Implementing "Prism Break" - eschnou
https://eschnou.com/entry/implementing-prism-break-62-25013.html
======
tptacek
The problem with this whole mentality is that is probably made him _more_
vulnerable to surveillance, not less. No organization in the world spends more
money to protect email and messaging services than Google does. This is a fact
that frustrates people on HN endlessly, but all I can tell you about that is
"sorry".

Your assurances that OVH adequately protects its IMAP servers, particularly
from newly discovered vulnerabilities in its server software, are very poor.
On the other hand, you can generally take assurances about Google's
seriousness on these issues to the bank.

The mentality in this article is that hosting information outside of Google
makes you less susceptible to lawful intercept requests from the USG. But that
doesn't make game-theoretic sense given the worldview that mentality arises
from.
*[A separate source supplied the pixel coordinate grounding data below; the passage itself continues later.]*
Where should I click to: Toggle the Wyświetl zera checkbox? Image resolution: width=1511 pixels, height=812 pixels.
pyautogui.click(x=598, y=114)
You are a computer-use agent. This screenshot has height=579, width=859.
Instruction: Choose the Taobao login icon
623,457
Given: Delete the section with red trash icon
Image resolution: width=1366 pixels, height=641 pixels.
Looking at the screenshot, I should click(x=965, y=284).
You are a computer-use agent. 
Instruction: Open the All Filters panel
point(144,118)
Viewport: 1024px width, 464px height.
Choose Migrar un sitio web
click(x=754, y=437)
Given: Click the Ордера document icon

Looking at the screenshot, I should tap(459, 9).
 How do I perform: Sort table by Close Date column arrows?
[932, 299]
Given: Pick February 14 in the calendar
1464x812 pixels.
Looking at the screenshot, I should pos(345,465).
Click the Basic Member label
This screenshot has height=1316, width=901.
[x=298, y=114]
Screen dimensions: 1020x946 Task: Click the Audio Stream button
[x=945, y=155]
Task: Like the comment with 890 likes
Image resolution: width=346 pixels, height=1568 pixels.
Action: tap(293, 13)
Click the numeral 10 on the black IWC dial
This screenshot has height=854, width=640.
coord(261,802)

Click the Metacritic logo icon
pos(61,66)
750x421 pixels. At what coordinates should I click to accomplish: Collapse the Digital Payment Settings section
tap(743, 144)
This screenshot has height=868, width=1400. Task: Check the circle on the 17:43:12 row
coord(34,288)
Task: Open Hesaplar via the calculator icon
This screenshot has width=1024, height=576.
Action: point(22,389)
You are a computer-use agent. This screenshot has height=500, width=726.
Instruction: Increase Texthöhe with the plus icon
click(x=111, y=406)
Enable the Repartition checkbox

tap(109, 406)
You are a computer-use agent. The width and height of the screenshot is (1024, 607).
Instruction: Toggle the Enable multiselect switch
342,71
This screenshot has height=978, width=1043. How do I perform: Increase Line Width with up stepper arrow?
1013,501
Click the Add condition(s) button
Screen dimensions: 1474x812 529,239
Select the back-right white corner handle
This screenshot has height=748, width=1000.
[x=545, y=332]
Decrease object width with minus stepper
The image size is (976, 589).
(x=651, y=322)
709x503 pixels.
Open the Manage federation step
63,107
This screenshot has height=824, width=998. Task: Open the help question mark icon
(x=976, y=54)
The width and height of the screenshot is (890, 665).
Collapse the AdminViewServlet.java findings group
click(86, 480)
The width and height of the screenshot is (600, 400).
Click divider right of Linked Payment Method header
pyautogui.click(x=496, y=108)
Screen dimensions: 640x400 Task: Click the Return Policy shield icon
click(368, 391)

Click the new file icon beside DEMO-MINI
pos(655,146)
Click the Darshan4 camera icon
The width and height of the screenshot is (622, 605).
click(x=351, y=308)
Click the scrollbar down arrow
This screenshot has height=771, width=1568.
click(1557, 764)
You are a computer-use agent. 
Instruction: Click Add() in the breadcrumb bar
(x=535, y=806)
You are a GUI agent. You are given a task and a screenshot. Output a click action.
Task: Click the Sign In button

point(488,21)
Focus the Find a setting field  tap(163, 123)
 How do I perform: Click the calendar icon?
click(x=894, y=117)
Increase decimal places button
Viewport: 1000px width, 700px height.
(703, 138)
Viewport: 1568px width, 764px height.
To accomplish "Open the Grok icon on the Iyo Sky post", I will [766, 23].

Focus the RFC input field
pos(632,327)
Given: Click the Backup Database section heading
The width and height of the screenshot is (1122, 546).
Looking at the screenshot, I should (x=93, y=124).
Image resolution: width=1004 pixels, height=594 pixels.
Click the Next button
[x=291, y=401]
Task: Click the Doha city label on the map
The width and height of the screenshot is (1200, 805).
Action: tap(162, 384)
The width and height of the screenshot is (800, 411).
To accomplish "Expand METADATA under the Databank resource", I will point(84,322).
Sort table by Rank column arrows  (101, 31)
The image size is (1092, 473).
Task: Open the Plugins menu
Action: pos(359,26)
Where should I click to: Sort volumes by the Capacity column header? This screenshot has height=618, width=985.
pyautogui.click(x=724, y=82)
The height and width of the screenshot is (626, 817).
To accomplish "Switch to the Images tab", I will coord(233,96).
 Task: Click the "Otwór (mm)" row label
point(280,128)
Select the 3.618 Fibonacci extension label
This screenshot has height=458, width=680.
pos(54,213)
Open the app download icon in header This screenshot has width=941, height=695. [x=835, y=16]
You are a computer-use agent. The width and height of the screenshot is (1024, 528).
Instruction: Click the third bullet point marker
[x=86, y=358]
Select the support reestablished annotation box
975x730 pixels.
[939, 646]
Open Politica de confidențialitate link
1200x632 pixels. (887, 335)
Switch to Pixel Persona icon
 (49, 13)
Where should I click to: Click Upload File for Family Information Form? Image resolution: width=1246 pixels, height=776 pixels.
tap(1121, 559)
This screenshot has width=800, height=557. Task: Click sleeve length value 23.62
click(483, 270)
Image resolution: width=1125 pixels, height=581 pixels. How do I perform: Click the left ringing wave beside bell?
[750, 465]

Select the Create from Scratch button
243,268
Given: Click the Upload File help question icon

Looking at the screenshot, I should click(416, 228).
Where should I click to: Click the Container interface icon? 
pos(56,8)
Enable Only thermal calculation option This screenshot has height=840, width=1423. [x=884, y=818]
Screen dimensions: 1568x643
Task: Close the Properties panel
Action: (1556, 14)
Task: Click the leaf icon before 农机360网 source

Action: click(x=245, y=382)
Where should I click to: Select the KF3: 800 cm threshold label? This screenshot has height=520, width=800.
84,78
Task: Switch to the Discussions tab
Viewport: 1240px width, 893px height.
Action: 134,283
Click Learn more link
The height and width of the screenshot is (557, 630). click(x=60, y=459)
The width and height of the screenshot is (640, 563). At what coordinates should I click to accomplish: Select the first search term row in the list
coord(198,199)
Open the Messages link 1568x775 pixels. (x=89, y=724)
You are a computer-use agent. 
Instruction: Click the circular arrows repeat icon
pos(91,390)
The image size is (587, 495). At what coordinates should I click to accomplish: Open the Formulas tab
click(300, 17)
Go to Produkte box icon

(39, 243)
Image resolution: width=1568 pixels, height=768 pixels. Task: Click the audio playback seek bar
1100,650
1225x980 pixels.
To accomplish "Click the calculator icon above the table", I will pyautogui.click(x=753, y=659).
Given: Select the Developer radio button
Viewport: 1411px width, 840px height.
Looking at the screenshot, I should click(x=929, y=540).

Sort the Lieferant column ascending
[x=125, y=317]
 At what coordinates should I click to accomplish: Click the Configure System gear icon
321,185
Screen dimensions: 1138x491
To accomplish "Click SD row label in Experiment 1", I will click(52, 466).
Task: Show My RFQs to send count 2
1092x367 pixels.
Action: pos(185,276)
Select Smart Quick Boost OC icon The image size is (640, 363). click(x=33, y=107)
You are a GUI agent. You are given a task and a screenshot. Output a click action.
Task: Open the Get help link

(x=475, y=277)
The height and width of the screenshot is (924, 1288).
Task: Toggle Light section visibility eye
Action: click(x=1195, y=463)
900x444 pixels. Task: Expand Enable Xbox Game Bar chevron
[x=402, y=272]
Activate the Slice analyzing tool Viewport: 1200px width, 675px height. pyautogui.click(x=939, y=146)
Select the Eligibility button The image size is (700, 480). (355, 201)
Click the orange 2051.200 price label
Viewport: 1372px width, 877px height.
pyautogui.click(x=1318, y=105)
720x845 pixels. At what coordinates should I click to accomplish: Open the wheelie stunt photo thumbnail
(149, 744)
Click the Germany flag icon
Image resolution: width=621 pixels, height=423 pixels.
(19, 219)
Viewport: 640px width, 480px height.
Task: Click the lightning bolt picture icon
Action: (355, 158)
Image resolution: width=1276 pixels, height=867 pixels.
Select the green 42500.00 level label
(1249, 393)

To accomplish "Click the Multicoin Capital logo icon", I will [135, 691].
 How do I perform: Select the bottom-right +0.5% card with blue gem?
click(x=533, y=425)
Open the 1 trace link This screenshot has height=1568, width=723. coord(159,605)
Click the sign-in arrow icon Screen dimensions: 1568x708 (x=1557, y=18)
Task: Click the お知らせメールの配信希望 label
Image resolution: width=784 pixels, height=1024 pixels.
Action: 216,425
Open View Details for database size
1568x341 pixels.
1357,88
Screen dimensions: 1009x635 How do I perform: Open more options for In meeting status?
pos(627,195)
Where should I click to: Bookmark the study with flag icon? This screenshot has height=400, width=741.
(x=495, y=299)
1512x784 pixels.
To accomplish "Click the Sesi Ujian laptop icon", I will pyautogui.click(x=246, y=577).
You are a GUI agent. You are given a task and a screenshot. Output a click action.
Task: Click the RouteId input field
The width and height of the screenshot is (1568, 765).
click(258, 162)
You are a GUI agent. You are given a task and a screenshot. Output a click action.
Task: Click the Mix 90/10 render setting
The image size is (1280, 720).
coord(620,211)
The only thing moving your data off of Google protects you from is a
"lawful" request. But if you think that the USG is willing to bend or break
the law to get your information --- an article of faith on HN --- moving that
data elsewhere doesn't help you at all. They'll just use extralegal means to
get the data.

Meanwhile, you've expanded the class of external actors that can get your
data, by hosting it somewhere less secure.

Moxie Marlinspike, on this same topic, suggested on a liberation-tech mailing
list that a dissident asking him how to securely communicate online would be
steered towards Google Talk.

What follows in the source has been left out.